How can I pass a string and convert it to a list of words in sml?
For example: "one two three"
to ["one", "two", "three"]
How can I pass a string and convert it to a list of words in sml?
For example: "one two three"
to ["one", "two", "three"]
You can (and probably should) use String.tokens
:
- String.tokens Char.isSpace "one two three";
> val it = ["one", "two", "three"] : string list
There is also String.fields
. They differ in how they treat consecutive/superfluous separators:
- String.tokens Char.isSpace " one two three ";
> val it = ["one", "two", "three"] : string list
- String.fields Char.isSpace " one two three ";
> val it = ["", "", "one", "", "two", "", "three", "", ""] : string list
If your string has multiple potential separators and you're just interested in the words:
fun isWordSep c = Char.isSpace c orelse
( Char.isPunct c andalso c <> #"-" andalso c <> #"'" )

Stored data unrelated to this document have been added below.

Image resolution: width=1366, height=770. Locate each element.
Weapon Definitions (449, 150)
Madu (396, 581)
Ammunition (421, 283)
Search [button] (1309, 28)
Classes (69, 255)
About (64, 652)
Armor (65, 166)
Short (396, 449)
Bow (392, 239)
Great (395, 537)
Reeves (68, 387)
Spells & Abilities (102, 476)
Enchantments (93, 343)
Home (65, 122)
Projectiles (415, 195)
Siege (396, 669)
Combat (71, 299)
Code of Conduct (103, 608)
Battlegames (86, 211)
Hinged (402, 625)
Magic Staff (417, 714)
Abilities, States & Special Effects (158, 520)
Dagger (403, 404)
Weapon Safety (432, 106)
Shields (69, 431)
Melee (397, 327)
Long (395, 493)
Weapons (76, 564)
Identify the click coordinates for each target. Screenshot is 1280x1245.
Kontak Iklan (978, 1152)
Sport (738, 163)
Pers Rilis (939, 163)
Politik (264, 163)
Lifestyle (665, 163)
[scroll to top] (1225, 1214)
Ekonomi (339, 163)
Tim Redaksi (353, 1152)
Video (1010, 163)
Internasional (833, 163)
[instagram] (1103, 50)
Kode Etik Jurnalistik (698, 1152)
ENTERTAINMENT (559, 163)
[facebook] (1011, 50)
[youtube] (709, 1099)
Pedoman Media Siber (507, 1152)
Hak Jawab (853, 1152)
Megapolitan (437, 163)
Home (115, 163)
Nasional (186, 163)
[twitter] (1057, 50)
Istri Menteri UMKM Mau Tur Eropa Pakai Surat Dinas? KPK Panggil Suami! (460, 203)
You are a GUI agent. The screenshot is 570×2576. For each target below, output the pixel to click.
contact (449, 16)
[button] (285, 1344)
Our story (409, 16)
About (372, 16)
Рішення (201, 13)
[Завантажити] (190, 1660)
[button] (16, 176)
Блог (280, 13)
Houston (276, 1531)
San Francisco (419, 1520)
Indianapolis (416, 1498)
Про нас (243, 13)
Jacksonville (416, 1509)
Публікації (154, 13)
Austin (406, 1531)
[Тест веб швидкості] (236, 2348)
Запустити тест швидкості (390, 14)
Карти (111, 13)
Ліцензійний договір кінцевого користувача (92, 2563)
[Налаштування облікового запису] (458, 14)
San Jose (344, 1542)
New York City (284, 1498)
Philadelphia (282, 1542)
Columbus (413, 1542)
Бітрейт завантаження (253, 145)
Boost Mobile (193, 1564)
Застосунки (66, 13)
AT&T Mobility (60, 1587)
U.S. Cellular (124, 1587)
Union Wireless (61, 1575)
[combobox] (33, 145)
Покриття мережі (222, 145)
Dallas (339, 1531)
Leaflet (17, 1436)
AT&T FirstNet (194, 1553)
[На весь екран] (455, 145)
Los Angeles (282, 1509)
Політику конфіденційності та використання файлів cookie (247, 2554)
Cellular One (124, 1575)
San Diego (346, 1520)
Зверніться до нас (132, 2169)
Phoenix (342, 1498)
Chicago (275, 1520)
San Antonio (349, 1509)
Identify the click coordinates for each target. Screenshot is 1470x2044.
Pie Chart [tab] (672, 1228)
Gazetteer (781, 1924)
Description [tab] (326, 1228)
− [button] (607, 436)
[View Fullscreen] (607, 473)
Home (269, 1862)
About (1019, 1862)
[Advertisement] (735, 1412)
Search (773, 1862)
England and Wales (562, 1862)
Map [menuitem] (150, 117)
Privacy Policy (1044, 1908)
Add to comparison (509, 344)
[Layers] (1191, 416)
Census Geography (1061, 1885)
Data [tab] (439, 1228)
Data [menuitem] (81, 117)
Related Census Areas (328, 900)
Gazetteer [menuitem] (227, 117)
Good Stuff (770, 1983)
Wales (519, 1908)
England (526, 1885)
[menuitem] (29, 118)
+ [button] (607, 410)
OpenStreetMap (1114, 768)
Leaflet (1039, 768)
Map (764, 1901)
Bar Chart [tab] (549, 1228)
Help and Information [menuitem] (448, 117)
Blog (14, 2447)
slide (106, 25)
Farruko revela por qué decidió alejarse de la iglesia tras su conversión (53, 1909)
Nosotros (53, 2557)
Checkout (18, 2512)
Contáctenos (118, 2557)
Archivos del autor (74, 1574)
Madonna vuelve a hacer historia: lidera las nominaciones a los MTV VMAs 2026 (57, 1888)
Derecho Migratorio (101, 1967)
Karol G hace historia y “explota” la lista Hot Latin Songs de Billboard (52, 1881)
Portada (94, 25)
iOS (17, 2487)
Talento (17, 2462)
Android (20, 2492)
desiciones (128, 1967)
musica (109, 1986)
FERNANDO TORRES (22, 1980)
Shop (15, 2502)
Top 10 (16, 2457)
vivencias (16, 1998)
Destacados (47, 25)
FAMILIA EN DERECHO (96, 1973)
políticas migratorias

val words = String.tokens isWordSep
This works for one definition of what a word is:
- words "I'm jolly-good. Are you?";
> val it = ["I'm", "jolly-good", "Are", "you"] : string list
Not all natural language will abide by this definition, e.g. e.g. being an acronym rather than two words, e and g. For any accuracy you're headed into Natural Language Processing land.